Dreaming the Beatles’ thesis, ostensibly, is to examine the evergreen appeal of John, Paul, George, and Ringo, and why subsequent generations keep falling for them. It doesn’t really answer this question—how could it?—but Sheffield has affection for the band to spare, enough to convert a few decades’ worth of new recruits. “I have lived a full and happy life,” he writes. “But being born on the same planet as the Beatles is one of the 10 best things that’s ever happened to me.”
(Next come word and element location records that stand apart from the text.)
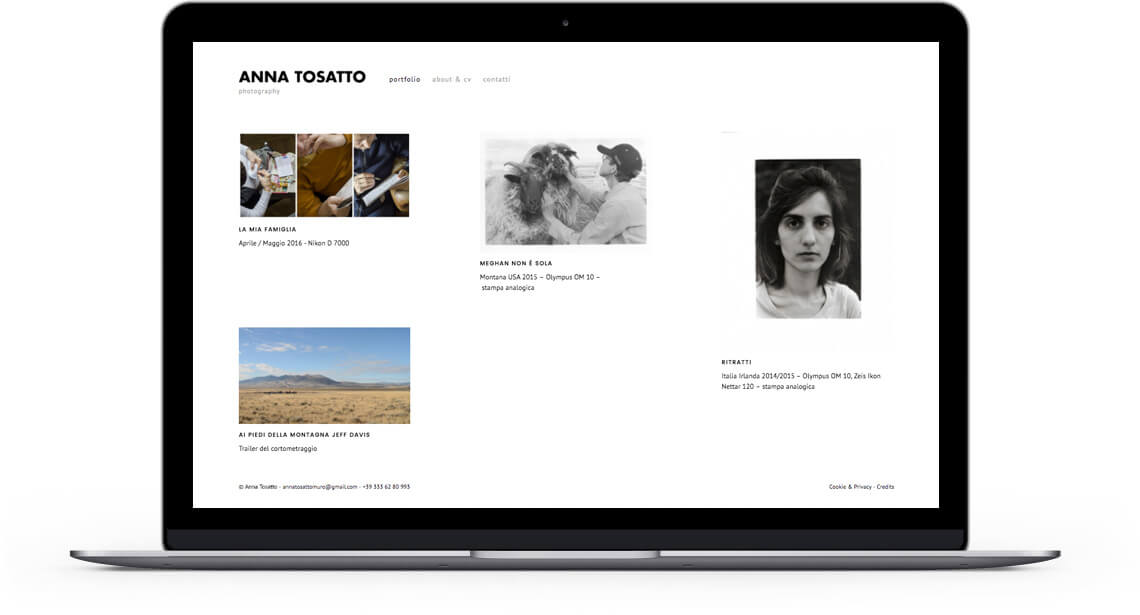Open the Anna Tosatto site logo
1140x615 pixels.
click(302, 77)
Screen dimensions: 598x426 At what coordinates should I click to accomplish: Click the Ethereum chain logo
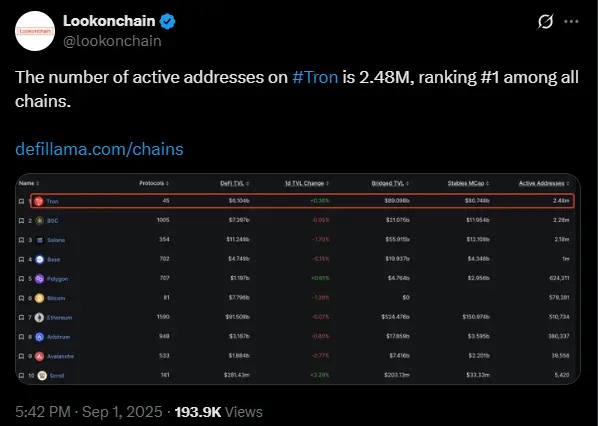(x=39, y=317)
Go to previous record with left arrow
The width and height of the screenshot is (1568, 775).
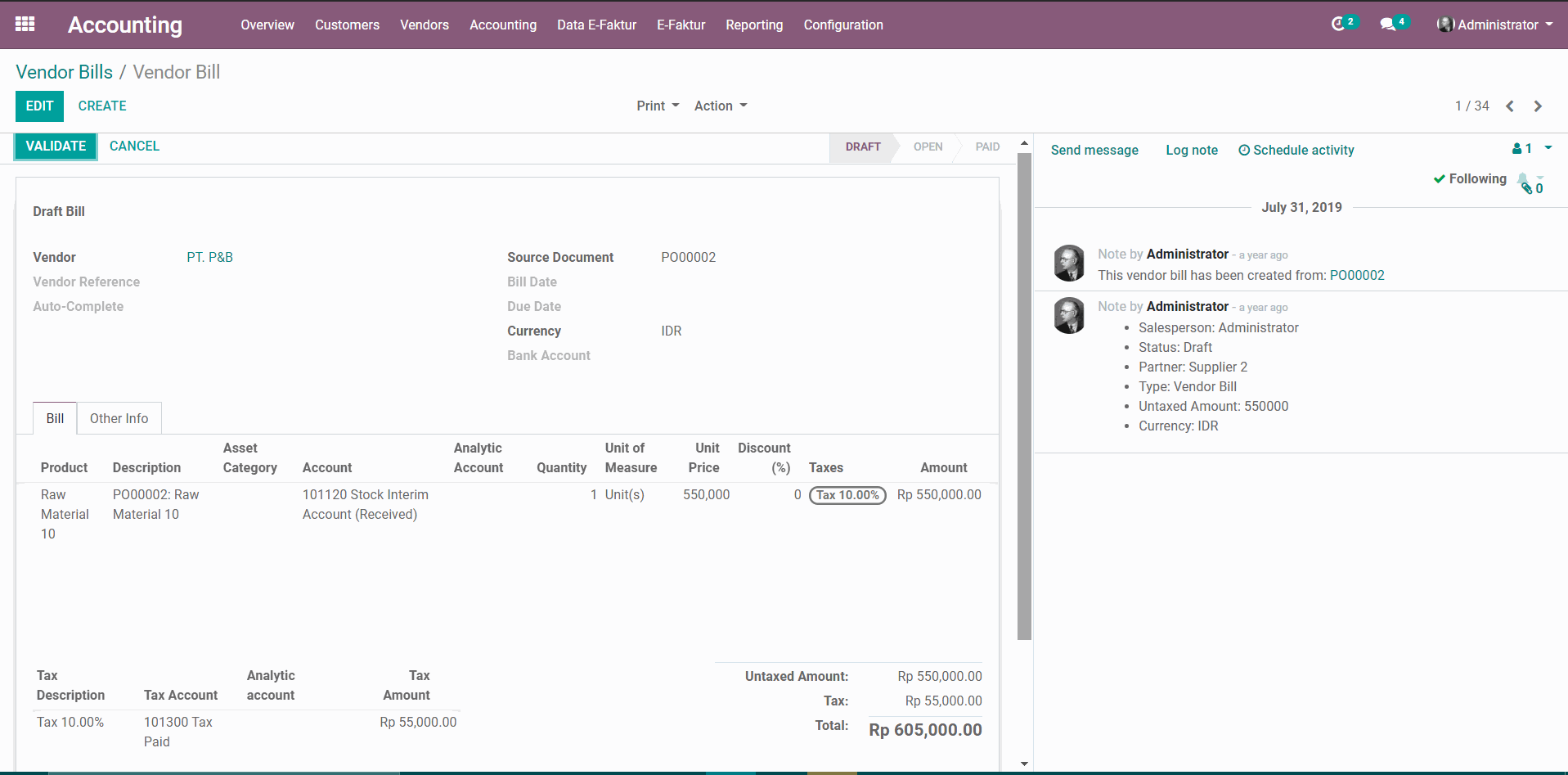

His love of not just the Beatles’ music, but also all of the accompanying lore, gives Dreaming the Beatles an inside-baseball element. There are chapter-length discussions of such arcana as George’s solo live version of “In My Life,” the woeful 1976 compilation Rock ’n’ Roll Music, and the photo that graces the cover of Abbey Road. Sheffield believes, correctly, that the huge amount of obscure trivia that surrounds the Beatles’ catalog is half the fun of being a fan, and his book is steeped in it.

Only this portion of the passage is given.